Even the most successful drug starts small. Pharmaceutical companies screen vast libraries of small compounds for the next lead – a molecule that interacts with a given target such as a protein or receptor. Through structural optimisation, tweaking and testing, the lead then grows into a full-fledged drug, ready for biological trials.
However, promising lead compounds often don’t make the jump to clinical drug – they’re predisposed for failure, simply because of their molecular characteristics. Drug molecules occupy a certain corner in chemical space, defined by lipophilicity, molecular weight and 3D structure, meaning there is an intrinsic link between the final drug’s and the lead’s properties. ‘One can describe the characteristics of many compounds that fail in drug development and ascribe those to certain undesirable molecular properties,’ explains Stephen Marsden, who led the University of Leeds study together with chemical biologist Adam Nelson. ‘This can be traced back very strongly to the quality of the initial lead molecules,’ says Marsden.

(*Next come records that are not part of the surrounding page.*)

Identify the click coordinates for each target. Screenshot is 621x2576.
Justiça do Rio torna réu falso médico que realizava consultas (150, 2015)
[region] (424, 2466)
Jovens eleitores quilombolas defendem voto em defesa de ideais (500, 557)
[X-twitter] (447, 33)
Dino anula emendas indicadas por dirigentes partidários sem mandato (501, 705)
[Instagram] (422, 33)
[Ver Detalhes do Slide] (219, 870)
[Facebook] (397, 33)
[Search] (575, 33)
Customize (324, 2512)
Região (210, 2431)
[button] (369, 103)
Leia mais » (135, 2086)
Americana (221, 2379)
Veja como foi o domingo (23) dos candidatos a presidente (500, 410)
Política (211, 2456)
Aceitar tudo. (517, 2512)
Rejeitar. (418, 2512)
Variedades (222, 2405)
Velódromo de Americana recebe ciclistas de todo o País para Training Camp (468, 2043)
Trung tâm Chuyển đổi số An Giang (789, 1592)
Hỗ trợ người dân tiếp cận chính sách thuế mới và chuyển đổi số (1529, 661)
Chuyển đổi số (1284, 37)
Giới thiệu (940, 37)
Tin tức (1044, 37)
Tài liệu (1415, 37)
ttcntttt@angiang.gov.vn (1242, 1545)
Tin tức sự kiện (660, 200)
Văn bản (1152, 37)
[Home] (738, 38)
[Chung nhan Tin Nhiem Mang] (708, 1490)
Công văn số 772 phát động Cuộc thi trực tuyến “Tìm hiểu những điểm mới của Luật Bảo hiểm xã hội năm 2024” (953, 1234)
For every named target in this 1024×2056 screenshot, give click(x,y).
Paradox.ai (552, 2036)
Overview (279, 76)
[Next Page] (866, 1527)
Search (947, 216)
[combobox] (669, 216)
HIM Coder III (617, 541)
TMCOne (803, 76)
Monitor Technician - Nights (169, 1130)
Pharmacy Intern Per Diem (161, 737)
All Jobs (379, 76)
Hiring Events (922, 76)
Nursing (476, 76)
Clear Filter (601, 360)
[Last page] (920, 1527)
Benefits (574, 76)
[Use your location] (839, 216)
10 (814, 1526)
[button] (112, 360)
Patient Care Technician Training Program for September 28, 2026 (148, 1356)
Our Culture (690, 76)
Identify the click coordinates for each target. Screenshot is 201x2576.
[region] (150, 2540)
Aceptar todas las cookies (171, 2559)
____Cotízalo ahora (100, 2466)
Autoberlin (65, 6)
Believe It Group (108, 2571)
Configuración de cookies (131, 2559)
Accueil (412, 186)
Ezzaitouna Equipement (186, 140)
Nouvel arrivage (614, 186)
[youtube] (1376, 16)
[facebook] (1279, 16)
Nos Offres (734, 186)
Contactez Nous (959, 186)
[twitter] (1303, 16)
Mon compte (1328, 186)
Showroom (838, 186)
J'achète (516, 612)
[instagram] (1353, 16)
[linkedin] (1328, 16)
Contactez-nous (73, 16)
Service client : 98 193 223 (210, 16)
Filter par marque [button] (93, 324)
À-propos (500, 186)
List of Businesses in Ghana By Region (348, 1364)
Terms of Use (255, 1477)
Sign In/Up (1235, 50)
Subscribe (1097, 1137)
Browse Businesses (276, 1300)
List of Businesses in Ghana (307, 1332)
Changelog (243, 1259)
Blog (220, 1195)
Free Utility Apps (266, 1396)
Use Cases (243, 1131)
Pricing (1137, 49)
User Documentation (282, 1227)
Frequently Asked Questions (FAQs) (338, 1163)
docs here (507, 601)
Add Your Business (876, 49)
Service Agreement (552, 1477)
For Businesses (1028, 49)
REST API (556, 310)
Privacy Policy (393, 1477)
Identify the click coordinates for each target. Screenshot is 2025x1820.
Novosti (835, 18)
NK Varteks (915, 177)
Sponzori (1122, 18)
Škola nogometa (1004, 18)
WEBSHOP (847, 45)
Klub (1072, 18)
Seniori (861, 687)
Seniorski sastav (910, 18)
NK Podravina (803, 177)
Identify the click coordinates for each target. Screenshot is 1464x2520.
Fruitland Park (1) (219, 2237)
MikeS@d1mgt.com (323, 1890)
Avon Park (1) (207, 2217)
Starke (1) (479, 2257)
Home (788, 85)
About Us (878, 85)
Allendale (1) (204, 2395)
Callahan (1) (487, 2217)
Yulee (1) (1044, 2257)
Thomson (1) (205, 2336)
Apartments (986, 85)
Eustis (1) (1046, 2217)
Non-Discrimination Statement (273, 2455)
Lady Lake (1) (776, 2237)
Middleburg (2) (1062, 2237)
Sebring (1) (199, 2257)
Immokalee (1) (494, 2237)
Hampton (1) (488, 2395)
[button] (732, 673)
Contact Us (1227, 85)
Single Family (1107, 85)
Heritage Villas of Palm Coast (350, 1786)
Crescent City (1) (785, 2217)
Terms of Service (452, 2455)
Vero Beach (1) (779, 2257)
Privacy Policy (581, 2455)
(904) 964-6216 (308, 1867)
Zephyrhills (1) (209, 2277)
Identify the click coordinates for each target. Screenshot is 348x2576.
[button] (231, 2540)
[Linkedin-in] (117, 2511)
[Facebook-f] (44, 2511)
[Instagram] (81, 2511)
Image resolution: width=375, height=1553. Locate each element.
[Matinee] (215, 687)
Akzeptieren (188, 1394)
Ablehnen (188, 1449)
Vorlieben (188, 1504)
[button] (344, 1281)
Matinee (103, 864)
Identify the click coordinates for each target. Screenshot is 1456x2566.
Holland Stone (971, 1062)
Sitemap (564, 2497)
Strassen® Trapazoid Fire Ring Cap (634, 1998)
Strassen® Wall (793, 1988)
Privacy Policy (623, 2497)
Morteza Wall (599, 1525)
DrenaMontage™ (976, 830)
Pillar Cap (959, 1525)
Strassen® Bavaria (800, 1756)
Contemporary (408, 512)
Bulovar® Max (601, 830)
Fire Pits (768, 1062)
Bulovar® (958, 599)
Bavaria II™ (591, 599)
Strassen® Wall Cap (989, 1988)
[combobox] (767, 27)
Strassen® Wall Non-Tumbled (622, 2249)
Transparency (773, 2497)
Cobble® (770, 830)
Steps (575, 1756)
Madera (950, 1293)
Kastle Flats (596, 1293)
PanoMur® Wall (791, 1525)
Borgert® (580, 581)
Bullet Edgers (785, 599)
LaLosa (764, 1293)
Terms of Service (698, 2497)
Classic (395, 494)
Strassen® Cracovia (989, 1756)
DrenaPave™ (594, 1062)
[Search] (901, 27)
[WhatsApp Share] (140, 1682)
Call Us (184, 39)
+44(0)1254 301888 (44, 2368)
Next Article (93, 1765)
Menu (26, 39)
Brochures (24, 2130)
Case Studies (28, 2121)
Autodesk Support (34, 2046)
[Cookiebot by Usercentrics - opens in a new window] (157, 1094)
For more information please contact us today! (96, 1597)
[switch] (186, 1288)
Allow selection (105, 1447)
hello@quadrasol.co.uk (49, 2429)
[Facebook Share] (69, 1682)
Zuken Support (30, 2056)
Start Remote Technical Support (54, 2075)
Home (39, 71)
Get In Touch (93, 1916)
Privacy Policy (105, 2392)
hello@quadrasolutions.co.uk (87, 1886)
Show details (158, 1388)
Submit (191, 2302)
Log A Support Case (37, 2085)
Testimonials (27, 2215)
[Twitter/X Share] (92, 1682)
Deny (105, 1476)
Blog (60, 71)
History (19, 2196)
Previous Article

Marsden and his team have now shown an easy way to access lead candidates, which doesn’t require new and complex synthetic pathways to be devised. They can make 22 diverse scaffolds in an average of just three synthetic steps, from a small number of amino acid-derived building blocks and very simple known chemistry.
‘It’s a nice example of a clever strategy to make as many diverse scaffolds with the desired properties as possible,’ commends synthetic organic chemist Robert Stockman, from the University of Nottingham, UK, who was not involved in the work.
The structures and properties of Marsden’s molecules make them ideal starting points for drug discovery. ‘[Marsden’s] lead-oriented synthesis is a subset of diversity-oriented synthesis. It takes into consideration physico-chemical properties like molecular weight and lipophilicity, so that the structures are actually in the drug-like space rather than large lipophilic structures that often come out of traditional diversity-oriented synthesis,’ explains Stockman.
‘The fruits of our labour are already being tested,’ reveals Marsden. An open innovation drug discovery project called the European Lead Factory uses his compounds to create new drug screening libraries. Stockman hopes that lead-oriented synthesis will provide new antibiotics in the face of increasing bacterial resistance. ‘We’re all well aware that we’re on our last few molecules,’ he says. ‘There’s a real need for new chemical space to be screened for the next set of antibiotics. By using the simplest possible chemistry and robust well-known methodologies, industry is far more likely to use this strategy.’